Ich kann mich noch gut erinnern, als der Film „The Elephant Man/Der Elefantenmensch“ von David Lynch 1980 herauskam. Nicht weil ich ihn gesehen hätte, ich war dreizehn Jahre alt und leicht zu verstören. Aber es kamen Ausschnitte im Fernsehen, die habe ich mitgekriegt. Wenn ich jetzt nachblättere: John Hurt, Anthony Hopkins, Anne Bancroft, John Gielgud. Dass der Film auf einer wahren Begebenheit beruht, war damals schon Thema. In der jüngsten Ausgabe des kuriosen kleinen vierteljährlichen Büchermagazins Slightly Foxed, das ich seit 2010 abonniert habe und jedesmal lese (es liest sich eher wie gut recherchierte Blogeinträge), stand ein Beitrag über das Büchlein, in dem die ursprüngliche Geschichte von John Merrick zuerst erschien.

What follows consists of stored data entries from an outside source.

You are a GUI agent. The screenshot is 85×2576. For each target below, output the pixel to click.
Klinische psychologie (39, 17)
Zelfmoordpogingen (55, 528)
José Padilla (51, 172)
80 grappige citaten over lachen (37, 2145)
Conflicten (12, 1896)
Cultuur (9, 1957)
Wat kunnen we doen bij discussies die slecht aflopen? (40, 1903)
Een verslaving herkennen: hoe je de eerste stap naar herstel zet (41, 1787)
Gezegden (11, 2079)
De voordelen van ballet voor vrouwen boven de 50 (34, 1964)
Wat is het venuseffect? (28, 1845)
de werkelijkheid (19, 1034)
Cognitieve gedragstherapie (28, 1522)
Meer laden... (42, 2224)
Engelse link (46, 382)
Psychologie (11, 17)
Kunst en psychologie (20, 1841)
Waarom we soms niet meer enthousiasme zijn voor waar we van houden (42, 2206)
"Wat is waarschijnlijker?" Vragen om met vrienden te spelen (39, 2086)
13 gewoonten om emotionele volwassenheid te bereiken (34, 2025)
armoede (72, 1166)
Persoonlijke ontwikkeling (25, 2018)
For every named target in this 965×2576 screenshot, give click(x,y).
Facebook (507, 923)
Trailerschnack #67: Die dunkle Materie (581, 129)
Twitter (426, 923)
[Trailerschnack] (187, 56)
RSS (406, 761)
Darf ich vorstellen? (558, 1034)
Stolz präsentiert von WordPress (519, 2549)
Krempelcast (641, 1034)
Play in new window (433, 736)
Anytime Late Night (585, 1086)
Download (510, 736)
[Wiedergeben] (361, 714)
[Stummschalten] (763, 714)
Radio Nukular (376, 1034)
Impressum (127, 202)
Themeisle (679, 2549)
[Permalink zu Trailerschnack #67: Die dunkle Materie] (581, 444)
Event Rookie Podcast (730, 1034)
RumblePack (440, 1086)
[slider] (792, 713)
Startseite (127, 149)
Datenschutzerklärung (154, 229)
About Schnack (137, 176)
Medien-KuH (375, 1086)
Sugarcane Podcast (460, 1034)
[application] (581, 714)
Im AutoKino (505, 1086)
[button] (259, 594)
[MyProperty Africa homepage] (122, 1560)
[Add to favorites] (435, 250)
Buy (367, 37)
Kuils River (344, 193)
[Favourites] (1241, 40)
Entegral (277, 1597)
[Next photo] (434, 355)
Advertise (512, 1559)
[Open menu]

Frederick Treves (1853 – 1923) war ein berühmter, erfolgreicher und wohl auch fähiger viktorianischer Chirurg. Hat Bücher geschrieben, die Blinddarmoperation im UK eingeführt, und den zukünftigen König zwei Tage vor der Krönung am Blinddarm operiert („on a table in the Music Room at Buckingham palace“). Mit fünfzig zog er sich aus der Chirurgie zurück und reiste und schrieb viel. Die Sammlung kleiner Geschichten, deren erste und titelgebende die des Elefantenmenschen ist, ist sein bekanntestes Buch; gibt es digital bei Gutenberg – anders als Highways and Byways in Dorset, „in which he documented the villages, people and customs of his native county following a series of epic bicycle journeys“ (Daniel Creamer, in Slightly Foxed No. 72). Das tät mich schon auch reizen, wenn es das digital irgendwo gäbe.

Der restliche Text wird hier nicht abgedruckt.